Work required: Start at the line with "This screenshot has height=707, width=486." in the records below, stop at the line with "You are a computer-use agent. Viewport: 1459px", and return every line in that span exactly, the two end lines included.

Stored data entries
Segment Open

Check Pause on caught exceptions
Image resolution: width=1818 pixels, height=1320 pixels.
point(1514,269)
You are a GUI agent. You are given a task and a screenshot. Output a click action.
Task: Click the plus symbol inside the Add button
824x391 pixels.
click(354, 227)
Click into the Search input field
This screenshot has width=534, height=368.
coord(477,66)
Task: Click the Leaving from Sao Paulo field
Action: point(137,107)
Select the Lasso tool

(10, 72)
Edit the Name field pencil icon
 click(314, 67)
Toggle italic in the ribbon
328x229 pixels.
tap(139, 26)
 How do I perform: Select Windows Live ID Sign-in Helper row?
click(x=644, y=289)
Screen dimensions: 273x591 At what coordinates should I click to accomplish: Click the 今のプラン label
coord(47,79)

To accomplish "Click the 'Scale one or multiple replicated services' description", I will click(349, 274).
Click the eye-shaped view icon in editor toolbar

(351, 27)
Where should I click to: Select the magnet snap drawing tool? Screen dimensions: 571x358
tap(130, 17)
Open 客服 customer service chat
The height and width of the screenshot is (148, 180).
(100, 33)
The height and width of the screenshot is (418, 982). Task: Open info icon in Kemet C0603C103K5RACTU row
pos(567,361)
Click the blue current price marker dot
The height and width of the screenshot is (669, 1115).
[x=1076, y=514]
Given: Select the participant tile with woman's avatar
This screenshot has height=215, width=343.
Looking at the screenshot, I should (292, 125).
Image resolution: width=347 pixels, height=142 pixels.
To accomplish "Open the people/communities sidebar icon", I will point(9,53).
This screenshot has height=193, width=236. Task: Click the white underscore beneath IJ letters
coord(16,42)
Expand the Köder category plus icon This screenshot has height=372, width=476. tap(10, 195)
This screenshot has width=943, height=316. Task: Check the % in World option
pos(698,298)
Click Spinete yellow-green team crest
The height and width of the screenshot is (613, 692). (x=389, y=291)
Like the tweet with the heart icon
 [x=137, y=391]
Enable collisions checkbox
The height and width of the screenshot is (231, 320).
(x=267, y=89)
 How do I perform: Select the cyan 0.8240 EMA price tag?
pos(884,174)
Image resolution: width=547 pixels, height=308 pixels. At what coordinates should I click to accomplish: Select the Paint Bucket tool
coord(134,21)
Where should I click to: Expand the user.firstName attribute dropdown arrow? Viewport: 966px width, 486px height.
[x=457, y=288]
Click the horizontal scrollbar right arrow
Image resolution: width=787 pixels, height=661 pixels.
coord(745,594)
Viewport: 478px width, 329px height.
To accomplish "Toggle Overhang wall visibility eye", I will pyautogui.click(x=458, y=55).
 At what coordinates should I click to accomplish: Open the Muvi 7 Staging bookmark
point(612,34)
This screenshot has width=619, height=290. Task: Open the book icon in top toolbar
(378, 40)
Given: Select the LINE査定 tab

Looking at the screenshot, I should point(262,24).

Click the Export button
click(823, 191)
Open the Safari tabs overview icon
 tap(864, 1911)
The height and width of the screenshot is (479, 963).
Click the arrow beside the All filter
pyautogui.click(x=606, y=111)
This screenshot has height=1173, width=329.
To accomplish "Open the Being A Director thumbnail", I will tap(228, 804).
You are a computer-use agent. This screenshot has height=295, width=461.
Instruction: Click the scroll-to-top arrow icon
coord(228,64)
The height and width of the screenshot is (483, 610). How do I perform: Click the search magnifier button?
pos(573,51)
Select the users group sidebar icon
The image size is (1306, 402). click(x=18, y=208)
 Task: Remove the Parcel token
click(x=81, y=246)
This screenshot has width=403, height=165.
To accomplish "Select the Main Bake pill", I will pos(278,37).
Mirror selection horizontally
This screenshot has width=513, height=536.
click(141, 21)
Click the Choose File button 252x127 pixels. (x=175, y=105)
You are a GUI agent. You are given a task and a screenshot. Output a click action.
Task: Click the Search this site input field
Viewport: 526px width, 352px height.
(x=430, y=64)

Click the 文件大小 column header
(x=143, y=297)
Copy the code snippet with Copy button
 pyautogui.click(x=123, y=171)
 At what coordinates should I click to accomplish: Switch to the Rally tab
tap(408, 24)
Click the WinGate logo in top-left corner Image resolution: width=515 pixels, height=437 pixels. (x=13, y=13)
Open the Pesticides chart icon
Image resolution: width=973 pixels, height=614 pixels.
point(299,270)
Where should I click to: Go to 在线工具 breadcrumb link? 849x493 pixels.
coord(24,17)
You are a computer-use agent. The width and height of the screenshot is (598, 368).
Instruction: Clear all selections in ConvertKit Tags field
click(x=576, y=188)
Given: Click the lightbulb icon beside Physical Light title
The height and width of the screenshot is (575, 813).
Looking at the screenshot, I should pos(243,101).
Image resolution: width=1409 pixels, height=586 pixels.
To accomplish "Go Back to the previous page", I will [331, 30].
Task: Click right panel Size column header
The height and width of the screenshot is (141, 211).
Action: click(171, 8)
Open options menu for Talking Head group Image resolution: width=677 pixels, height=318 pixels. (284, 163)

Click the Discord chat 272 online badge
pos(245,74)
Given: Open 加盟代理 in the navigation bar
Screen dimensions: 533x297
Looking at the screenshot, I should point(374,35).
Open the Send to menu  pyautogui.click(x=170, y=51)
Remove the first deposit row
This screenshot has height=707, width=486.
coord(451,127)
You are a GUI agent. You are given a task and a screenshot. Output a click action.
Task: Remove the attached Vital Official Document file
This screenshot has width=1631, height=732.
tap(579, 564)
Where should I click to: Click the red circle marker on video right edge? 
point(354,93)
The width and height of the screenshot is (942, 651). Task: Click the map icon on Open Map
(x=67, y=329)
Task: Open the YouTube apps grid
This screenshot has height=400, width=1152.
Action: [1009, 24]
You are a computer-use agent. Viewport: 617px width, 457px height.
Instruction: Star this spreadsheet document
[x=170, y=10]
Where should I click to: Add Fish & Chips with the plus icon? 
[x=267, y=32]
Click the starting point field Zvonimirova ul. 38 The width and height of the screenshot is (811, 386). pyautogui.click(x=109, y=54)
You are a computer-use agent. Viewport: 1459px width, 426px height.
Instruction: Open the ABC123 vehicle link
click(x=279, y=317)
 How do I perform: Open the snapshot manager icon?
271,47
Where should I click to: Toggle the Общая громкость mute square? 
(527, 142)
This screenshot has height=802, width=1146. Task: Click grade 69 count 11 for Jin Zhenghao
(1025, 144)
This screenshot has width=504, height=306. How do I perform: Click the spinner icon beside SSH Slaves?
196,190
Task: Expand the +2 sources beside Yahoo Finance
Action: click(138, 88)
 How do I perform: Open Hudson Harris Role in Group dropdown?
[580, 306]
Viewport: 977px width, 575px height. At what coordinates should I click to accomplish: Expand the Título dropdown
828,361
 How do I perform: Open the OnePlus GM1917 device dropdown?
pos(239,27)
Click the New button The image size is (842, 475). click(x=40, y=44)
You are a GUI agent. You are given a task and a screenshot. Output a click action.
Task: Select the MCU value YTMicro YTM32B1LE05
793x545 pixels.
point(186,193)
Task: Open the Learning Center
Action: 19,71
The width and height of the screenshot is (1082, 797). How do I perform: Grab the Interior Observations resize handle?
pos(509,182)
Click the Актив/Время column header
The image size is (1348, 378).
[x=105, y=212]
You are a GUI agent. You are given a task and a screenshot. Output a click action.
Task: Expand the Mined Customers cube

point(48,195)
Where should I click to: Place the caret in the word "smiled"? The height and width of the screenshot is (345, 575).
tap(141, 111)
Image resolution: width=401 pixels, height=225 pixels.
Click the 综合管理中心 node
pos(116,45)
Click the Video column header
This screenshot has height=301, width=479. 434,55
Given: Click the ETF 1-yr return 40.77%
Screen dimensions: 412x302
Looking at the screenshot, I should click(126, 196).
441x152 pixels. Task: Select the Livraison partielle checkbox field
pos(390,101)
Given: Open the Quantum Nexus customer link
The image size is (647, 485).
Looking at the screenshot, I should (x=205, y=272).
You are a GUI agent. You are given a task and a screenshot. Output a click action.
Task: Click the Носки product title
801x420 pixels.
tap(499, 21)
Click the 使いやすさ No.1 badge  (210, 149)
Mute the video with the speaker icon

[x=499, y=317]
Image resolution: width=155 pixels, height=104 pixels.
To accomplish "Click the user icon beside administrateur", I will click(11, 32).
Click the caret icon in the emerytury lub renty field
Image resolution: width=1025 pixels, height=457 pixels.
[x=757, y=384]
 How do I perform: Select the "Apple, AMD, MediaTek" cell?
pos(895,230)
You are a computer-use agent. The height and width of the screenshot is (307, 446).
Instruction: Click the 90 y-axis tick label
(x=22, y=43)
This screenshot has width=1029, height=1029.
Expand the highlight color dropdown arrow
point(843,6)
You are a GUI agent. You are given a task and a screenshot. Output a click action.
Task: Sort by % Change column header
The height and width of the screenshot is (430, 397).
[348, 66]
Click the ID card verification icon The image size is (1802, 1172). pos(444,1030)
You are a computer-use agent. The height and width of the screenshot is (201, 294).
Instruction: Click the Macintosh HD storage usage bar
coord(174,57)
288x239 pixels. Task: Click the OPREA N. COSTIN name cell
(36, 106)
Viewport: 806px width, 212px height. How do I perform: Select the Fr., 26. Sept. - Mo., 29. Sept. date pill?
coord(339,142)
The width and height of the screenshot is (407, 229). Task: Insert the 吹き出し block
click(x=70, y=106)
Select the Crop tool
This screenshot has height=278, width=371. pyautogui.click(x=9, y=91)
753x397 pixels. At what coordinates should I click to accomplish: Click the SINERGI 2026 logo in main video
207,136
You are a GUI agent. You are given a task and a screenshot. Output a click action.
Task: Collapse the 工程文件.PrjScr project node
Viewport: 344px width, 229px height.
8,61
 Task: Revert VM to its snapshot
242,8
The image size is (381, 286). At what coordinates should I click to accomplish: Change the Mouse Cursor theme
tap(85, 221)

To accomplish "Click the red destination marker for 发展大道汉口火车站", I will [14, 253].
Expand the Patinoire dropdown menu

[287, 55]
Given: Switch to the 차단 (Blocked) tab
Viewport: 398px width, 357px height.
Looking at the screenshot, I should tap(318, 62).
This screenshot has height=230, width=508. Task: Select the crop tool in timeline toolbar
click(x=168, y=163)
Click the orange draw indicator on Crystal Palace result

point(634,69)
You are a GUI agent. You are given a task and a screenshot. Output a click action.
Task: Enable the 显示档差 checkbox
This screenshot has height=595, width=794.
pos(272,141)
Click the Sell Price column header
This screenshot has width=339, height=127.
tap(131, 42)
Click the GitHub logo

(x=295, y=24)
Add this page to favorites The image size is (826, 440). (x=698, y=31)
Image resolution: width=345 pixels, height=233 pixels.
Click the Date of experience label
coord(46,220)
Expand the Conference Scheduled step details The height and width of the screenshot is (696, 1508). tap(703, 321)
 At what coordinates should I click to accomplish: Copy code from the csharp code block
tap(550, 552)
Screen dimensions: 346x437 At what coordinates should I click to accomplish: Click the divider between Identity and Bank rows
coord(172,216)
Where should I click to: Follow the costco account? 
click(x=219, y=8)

Segment Closed

Solution for this exercise:
This screenshot has height=707, width=486.
coord(451,127)
You are a GUI agent. You are given a task and a screenshot. Output a click action.
Task: Remove the attached Vital Official Document file
This screenshot has width=1631, height=732.
tap(579, 564)
Where should I click to: Click the red circle marker on video right edge? 
point(354,93)
The width and height of the screenshot is (942, 651). Task: Click the map icon on Open Map
(x=67, y=329)
Task: Open the YouTube apps grid
This screenshot has height=400, width=1152.
Action: [1009, 24]
You are a computer-use agent. Viewport: 617px width, 457px height.
Instruction: Star this spreadsheet document
[x=170, y=10]
Where should I click to: Add Fish & Chips with the plus icon? 
[x=267, y=32]
Click the starting point field Zvonimirova ul. 38 The width and height of the screenshot is (811, 386). pyautogui.click(x=109, y=54)
You are a computer-use agent. Viewport: 1459px width, 426px height.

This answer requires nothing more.